What you need to know about Nursing malpractice and negligence
So you are now proud that finally, after years of struggles and sacrifices, you finally are wearing that all-white ensemble with a white cap you’ve been dreaming about since you were a kid, your hard earned license is in your hands, and after the long wait, you are finally going to go on hospital duty for the first time as a Registered Nurse.
You feel all the euphoria rushing in. After a few months, you are finally starting to get a hang of things, how they are done and what are expected. You’re feeling this “I’m so glad I’m finally a professional nurse” vibe and can’t help the sense of pride trying to emerge from within yourself. However, what you don’t realize is that the confidence of being a nurse and part of the health team has grown so much that you sometimes keep on stepping over boundaries already. You push your limits knowing that you can do most things, however, we fail to remember that there are those responsibilities and duties that are meant for doctors and also those belonging to the scope of nursing. Thus, it comes as a surprise sometimes when unwanted events happen and the next thing we know is that we are already in court and defending ourselves from the mistake we made.
How do we avoid this? What do we really need to know about medical malpractice, even negligence?
Nursing Malpractice and Negligence
Nursing malpractice takes place when a health-care provider deviates from the recognized “standard of care” in the treatment of a patient, which is defined as what a reasonably prudent health care provider would or would not have done under the same or similar circumstances.In most cases, it includes failure to meet a standard of care or failure to deliver care that a reasonably prudent nurse would deliver in a similar situation, but in essence, it boils down to whether the provider was negligent.
It may either be an intentional act or negligence committed by a member of the nursing profession and may cause physical, financial, cognitive, emotional or psychosocial damage to a patient under their care. However, experiencing a bad outcome doesn’t always prove of medical negligence.
Proving negligence involves showing that the nurse disregarded or breached the standard of care that applies to nurses in a similar field. This breach must be the cause of the patient’s injuries, and the injuries must be calculable into a monetary figure.
Usually, this occurs in a hospital setting, but it can also happen in a retirement home, convalescent home, or at a private residence or wherever a nurse works.
Examples of nursing malpractice and negligence are: Failure to take action or make a report when required to do such as when the nurse fails to notify a doctor when a patient has fallen to the ground; Injuring the Patient such as in connection with medical equipment (accidentally piercing the patient with a sharp tool, or accidentally dropping a heavy object on them); and Improperly Administering Medicines, which may involve a range of negligent acts, such as administering the wrong medicine, giving a patient the wrong dose, inserting an IV at the wrong time, etc.
Sometimes, even actions that don’t directly involve contact with the patient such as knocking over important medical equipment needed by the patient might be considered negligence.
Verbal, non-physical acts, though more difficult to prove, may also be considered part of medical practice such as in cases like when the nurse repeatedly speaks harshly to a patient, or is constantly yelling at them.
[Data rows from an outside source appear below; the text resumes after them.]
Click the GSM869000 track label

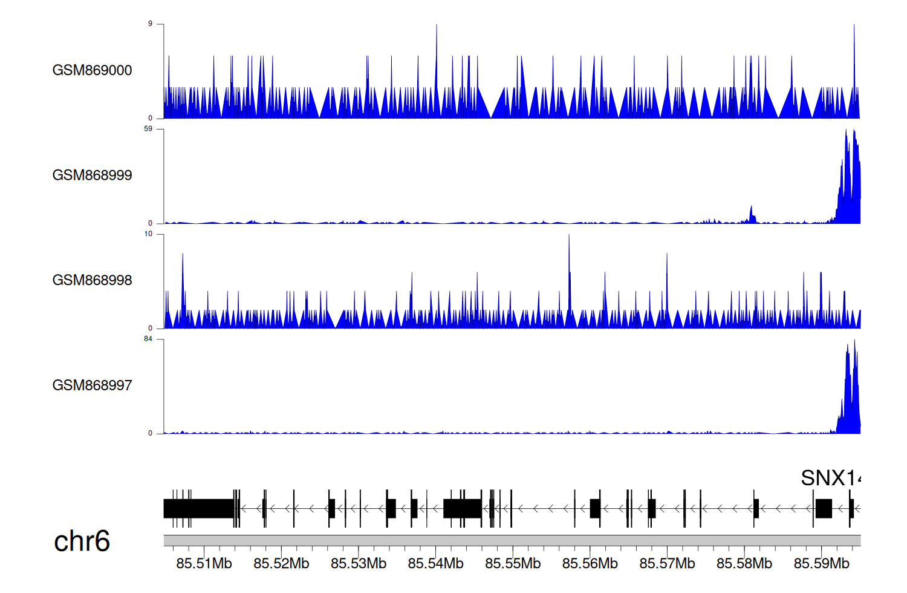[x=92, y=70]
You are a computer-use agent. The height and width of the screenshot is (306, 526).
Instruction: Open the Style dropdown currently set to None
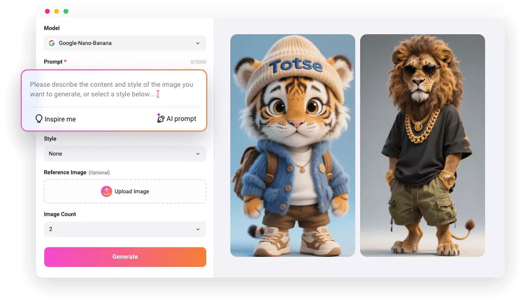(125, 153)
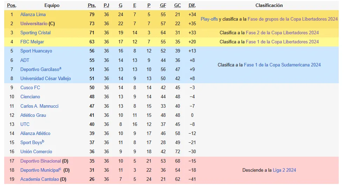Click footnote b next to Sport Boys

(43, 141)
Verbal abuse may result in a claim for infliction of emotional distress however, this may only be proven if verbal abuse resulted in some form of actual physical injury to the patient such as a heart attack.
Avoiding malpractice claims
In order to avoid malpractice claims, the nurse must take the time to understand the legal principles of malpractice, and incorporate these into nursing practice. He/she must be both familiar and compliant with your state’s nurse practice act, the institution’s policies and practices, and applicable standards of care related to the practice area.
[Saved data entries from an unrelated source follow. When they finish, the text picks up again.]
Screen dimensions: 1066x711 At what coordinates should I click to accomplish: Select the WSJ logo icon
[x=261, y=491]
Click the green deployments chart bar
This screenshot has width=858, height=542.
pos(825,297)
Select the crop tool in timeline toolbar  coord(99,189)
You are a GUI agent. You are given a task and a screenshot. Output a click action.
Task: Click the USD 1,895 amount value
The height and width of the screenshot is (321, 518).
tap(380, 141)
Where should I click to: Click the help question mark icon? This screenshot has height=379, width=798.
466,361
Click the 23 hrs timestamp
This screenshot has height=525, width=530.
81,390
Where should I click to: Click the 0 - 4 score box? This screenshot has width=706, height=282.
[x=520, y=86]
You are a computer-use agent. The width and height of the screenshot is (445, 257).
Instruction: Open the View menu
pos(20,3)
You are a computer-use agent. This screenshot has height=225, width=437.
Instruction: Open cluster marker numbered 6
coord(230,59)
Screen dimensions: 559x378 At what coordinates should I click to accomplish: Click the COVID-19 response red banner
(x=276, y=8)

The nurse must also perform only those skills that are within his/her practice scope. He/she must also stay current in the nursing field or specialty area by attending in-service programs and other continuing education opportunities. Other tips in preventing yourself from getting caught up in nursing malpractice are that you have to be active in professional organizations, know both your strengths and weaknesses and not accepting assignments if you’re not sure you’re competent to perform them.
Make sure that you attend equipment in-service programs and make sure you know how to detect equipment failures and never make a statement that a patient or family member may construe as an admission of guilt or fault. All patient care activities and communications must also be document since those things that aren’t documented are considered as not done. You also must know how to invoke the chain of command in your facility, and don’t hesitate to do so when needed. Maintaining an open, honest, respectful communication with patients and their families is also a good advice since they are less likely to sue if they believe the nurse has been caring and professional. Also, one must carry his/her own malpractice insurance. That way, if the nurse is named in a suit, he/she will have an attorney dedicated solely to his/her interests. Without this, you will be made to rely on the facility’s attorney, whose first priority is to defend the facility.
So, what are the concerns that need to be thought about when it comes to nursing malpractice? Liability for nursing malpractice depends on many factors such as whether the nurse acted at their own discretion or whether they were simply following instructions from a superior (such as a doctor or surgeon).
For those cases where the nurse acted in violation of hospital policies, it may be possible to sue the nurse directly. But in cases where both the doctor and the nurse acted negligently together, the hospital itself can be held liable.